The disclosure raises the risk of attacks on certain Medtronic insulin pumps. But Radcliffe said he hopes that exposure helps fix the problems. He said that he tried to handle the disclosure ethically - by working with the company first - and felt “there should have been an ethical response [from the company] to that.’’
Radcliffe, a diabetic who experimented on his own Medtronic pump, revealed the details.
Medtronic would not directly address its interactions with Radcliffe. Spokeswoman Amanda Sheldon said a Medtronic employee attended Radcliffe’s presentation at the Black Hat computer security conference this month in Las Vegas and said the company was analyzing his public statements.
“We have to evaluate the sources of the information and figure out what we should do with it,’’ she said.
Radcliffe said his public statements intentionally lacked the specific technical details that Medtronic would need to address the vulnerabilities he has found.
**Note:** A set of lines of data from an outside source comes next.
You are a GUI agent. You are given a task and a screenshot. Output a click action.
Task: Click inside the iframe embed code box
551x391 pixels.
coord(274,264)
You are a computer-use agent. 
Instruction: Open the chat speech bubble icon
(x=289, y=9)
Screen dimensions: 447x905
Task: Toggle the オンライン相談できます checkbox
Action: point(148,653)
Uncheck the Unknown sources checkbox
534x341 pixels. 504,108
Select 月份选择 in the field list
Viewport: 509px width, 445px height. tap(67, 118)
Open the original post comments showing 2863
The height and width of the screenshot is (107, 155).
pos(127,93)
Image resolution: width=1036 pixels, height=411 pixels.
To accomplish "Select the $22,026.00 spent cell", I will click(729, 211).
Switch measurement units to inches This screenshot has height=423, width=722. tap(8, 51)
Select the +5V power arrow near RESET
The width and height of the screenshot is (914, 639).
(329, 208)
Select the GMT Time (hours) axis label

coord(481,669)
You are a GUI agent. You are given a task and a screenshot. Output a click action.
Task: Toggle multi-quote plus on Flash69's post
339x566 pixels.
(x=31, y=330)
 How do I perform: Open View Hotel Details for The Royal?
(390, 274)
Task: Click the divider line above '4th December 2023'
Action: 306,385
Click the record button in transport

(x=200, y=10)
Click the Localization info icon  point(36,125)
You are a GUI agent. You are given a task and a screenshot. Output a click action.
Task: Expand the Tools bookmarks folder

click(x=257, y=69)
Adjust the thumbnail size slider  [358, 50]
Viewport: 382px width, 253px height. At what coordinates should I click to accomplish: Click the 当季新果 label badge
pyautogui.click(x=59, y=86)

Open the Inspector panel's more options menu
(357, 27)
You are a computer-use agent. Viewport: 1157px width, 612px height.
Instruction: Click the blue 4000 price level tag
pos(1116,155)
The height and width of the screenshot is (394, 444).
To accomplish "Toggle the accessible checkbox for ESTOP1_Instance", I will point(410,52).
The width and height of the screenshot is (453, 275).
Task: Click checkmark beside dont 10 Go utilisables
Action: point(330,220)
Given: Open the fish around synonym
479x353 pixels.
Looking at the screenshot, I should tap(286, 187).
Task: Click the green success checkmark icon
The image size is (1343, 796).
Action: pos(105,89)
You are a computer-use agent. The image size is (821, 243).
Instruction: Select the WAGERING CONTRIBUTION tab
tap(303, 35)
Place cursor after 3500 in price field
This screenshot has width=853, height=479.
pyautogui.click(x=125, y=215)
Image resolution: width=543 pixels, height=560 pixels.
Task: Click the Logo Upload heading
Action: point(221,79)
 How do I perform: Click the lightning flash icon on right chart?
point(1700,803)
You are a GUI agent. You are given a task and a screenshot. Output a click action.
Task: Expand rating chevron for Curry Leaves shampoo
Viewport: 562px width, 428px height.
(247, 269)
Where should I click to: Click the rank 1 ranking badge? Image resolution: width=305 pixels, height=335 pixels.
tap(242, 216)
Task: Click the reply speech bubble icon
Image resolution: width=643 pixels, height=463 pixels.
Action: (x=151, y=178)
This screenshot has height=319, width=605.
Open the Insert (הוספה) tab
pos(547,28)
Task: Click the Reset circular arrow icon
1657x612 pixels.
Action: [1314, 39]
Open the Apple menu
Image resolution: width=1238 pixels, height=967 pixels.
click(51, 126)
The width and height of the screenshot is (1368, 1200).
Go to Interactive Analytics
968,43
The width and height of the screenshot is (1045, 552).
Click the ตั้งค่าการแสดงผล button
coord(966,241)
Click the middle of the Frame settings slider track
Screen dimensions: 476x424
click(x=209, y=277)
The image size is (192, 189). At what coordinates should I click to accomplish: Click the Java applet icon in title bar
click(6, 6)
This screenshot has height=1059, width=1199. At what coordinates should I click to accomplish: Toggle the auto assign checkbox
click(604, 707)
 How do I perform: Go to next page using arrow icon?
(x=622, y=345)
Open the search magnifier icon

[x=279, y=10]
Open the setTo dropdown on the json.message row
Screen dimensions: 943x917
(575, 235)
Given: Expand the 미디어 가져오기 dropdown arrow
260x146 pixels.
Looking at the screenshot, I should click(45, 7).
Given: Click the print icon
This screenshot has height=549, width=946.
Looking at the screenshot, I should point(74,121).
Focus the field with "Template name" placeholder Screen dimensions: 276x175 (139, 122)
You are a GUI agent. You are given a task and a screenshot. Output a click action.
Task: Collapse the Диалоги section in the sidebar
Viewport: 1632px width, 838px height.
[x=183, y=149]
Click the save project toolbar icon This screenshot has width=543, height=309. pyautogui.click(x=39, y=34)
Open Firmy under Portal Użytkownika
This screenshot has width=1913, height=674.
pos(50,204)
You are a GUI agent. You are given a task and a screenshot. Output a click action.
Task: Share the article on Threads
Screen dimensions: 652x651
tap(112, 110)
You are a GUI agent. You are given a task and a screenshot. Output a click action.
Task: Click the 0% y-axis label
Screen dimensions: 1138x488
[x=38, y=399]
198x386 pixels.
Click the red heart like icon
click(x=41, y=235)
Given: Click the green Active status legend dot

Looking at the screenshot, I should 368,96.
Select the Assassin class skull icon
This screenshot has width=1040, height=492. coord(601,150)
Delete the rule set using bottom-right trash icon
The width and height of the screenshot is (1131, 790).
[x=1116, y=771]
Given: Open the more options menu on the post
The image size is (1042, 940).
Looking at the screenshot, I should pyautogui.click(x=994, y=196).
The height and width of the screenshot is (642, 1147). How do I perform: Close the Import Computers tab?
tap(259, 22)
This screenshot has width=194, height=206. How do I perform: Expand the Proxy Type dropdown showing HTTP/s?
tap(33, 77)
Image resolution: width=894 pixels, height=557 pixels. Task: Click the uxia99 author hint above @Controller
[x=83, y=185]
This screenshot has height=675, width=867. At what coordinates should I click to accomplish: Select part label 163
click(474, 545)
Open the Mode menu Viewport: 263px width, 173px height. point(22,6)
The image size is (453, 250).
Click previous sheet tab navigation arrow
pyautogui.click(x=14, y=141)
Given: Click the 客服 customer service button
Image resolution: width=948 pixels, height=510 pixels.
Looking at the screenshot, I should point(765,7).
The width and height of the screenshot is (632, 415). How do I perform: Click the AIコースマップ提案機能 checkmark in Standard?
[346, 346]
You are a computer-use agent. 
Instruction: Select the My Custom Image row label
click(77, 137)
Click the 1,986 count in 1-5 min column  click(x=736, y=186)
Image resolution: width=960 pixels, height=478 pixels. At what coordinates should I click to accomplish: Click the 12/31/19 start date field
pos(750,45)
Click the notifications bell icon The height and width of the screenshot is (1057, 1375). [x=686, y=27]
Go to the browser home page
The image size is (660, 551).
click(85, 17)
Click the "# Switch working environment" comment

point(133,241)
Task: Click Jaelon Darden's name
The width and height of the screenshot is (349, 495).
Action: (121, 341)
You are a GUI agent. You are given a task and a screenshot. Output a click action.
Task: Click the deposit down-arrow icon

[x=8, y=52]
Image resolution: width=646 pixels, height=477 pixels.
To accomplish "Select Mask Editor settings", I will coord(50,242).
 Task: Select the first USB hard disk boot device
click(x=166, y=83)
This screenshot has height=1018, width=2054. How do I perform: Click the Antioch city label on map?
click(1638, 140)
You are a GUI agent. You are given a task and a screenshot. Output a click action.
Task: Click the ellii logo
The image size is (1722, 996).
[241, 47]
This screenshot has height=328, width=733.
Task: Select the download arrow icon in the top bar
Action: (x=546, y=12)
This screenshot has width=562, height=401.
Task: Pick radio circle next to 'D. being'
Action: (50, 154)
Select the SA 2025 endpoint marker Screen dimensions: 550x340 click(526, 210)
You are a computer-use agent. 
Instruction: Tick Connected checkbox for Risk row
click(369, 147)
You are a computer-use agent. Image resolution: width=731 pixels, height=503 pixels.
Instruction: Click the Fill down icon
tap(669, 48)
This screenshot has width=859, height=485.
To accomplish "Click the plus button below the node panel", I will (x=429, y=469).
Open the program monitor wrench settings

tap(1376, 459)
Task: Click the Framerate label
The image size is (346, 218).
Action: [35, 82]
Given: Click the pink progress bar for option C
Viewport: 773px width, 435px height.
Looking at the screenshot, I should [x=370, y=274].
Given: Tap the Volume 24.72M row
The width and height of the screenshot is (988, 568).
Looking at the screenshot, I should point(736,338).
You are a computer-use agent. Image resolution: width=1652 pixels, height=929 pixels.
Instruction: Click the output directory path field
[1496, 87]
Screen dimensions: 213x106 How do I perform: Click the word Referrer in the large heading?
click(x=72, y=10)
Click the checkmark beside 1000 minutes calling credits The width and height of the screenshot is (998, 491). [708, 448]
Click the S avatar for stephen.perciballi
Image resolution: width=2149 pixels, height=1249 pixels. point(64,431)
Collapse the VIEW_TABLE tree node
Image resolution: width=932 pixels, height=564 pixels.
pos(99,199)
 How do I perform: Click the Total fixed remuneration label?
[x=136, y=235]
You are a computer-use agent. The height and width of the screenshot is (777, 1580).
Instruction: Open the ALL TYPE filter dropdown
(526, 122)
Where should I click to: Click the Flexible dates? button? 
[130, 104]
After the Department of Homeland Security, which examined his research, helped make the introduction to Medtronic, his calls and e-mails went unanswered, he said, a claim Medtronic would not specifically address.
Radcliffe, who lives in Meridian, Idaho, said the experience has caused him to switch to another company that appears to use stronger security.
However, he said Medtronic customers should continue to use their pumps, as the techniques he developed are hard to execute in the real world - for now. Hacking attacks tend to get easier as more people do them, because hackers can write programs to automate the most cumbersome tasks.
Radcliffe’s findings are examples of hacking attack of the future, in which the software and chips being added to everyday technologies will make them vulnerable to new attacks.